- _Metin_:
○ ○ ○ ○
Üs’te kurban kestik
Eski komutan ‘o gün’ü anlattı:
VATAN‘ın dün “8 yıl sonra soruşturma” başlığıyla manşetten duyurduğu haber, Ankara’da günün en çok konuşulan başlıklarından biri oldu. Savcılığın olaydan yaklaşık sekiz sene sonra başlattığı soruşturmanın zamanlaması tartışmaların odak noktasını oluştururken, konunun doğrudan muhatabı olan emekli Hava Pilot Tuğgeneral Kürşat Atılgan, ‘o gün’ü ve olaya ilişkin bilinmeyen ayrıntıları VATAN’a anlattı.
2004 Cumhuriyet Bayramı tören provaları sırasında (27 Ekim 2004) Ankara Subayevleri Aksa Camii’nin minaresine temas eden F-4 savaş uçağı, dönemin Eskişehir Birinci Ana Jet Üs Komutanı Tuğgeneral Kürşat Atılgan’ın liderliğinde uçan kolda yer alıyordu.
Hava Kuvvetleri’nden 2006 yılında emekliye sevk edilen ve ardından 23’üncü dönem, MHP Adana Milletvekili olarak TBMM’de yer alan Atılgan, savcılık tarafından başlatılan soruşturmaya konu olan tartışma için “Biz havacılar açısından komik” değerlendirmesinde bulundu.
Kürşat Atılgan, “Dünyanın en yetenekli, en çok ödül almış pilotunu getirin, o minarenin ucundaki aleme o şekilde teğet geçmeyi başaramaz. O gün, milyonda bir görülebilecek bir kaza, şans eseri çok ucuz atlatıldı. Böyle bir teması, hiçbir pilot bilerek, isteyerek gerçekleştiremez” diye konuştu.
“Allah!.. Kuşlar...”
Emekli general Atılgan anlatıyor:
- Tören uçuşlarında, F-16’ların liderliğini Birinci Kuvvet Komutanı (korgeneral), F-4’lerinkini ise Birinci Ana Jet Üs Komutanı (tuğgeneral) yapar. Ankara Akıncı’dan (Mürted) kalkan F-16’lar ile Eskişehir’den havalanan F-4’ler, Eskişehir’in üstünde buluşur ve Ankara’ya birlikte uçarlar. Geçmişte de böyleydi, bugün de böyle, o gün de aynı şekilde uçtuk.
- Ankara üzerinde son alçalma sırasında, uçakları yerden gözle komuta eden albay, “Önünüzde kartallar var, geçiş iptal” diye seslendi telsizden. Biz uçuş nizamından çıkmak üzereyken, o ilk anonsun hemen akabinde bu kez, “Tamam, tamam... Gittiler, kuşlar gitti. Geçişe devam edin” anonsu geldi.
○ ○ ○ ○
(Veri satırları)
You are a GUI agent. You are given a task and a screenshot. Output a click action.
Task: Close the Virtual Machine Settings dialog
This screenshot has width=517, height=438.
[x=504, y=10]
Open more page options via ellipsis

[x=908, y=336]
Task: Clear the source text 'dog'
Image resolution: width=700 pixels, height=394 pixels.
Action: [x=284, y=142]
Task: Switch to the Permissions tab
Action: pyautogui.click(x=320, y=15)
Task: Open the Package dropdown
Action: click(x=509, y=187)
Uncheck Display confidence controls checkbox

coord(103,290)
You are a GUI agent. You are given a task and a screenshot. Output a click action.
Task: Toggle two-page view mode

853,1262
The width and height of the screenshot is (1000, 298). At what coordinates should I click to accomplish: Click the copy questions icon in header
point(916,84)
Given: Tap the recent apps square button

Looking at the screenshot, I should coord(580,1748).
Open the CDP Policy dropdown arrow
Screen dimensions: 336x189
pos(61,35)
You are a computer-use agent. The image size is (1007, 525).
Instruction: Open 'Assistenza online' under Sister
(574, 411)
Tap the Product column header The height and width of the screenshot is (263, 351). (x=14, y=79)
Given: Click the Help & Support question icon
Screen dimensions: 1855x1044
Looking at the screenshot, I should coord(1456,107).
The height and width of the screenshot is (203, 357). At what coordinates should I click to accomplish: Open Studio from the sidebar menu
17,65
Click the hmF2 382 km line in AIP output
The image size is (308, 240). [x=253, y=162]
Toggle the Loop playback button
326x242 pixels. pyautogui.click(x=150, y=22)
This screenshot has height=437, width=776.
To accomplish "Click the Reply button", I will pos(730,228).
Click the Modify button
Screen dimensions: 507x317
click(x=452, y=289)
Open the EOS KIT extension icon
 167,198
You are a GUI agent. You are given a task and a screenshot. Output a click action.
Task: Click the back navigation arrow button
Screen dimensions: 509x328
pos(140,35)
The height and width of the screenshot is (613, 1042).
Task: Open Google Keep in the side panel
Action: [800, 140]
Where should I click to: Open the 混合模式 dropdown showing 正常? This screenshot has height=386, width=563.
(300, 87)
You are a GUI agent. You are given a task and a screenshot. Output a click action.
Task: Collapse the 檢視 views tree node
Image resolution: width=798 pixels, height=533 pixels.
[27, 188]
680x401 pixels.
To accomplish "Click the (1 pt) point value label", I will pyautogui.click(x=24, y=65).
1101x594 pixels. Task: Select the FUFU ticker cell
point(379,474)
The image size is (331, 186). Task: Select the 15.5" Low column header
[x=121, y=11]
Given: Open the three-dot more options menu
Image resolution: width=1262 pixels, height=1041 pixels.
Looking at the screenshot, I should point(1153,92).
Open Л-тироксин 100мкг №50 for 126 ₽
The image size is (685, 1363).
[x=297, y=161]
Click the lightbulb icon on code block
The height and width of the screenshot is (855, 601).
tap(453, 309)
○ ○ ○ ○
- _Görevler_:
**A.** Metne göre F-4 savaş uçağı Aksa Camii'nin minaresine hangi tarihte temas etti?
**B.** Girdilerin ilk satırından başlayıp "coord(103,290)" ifadesini içeren satırda biten bölümü, iki uç satır da dahil, birebir aynı biçimde çıktı olarak ver.

- _Yanıtlar_:
**A.** 27 Ekim 2004'te, Cumhuriyet Bayramı tören provaları sırasında.

**B.**
You are a GUI agent. You are given a task and a screenshot. Output a click action.
Task: Close the Virtual Machine Settings dialog
This screenshot has width=517, height=438.
[x=504, y=10]
Open more page options via ellipsis

[x=908, y=336]
Task: Clear the source text 'dog'
Image resolution: width=700 pixels, height=394 pixels.
Action: [x=284, y=142]
Task: Switch to the Permissions tab
Action: pyautogui.click(x=320, y=15)
Task: Open the Package dropdown
Action: click(x=509, y=187)
Uncheck Display confidence controls checkbox

coord(103,290)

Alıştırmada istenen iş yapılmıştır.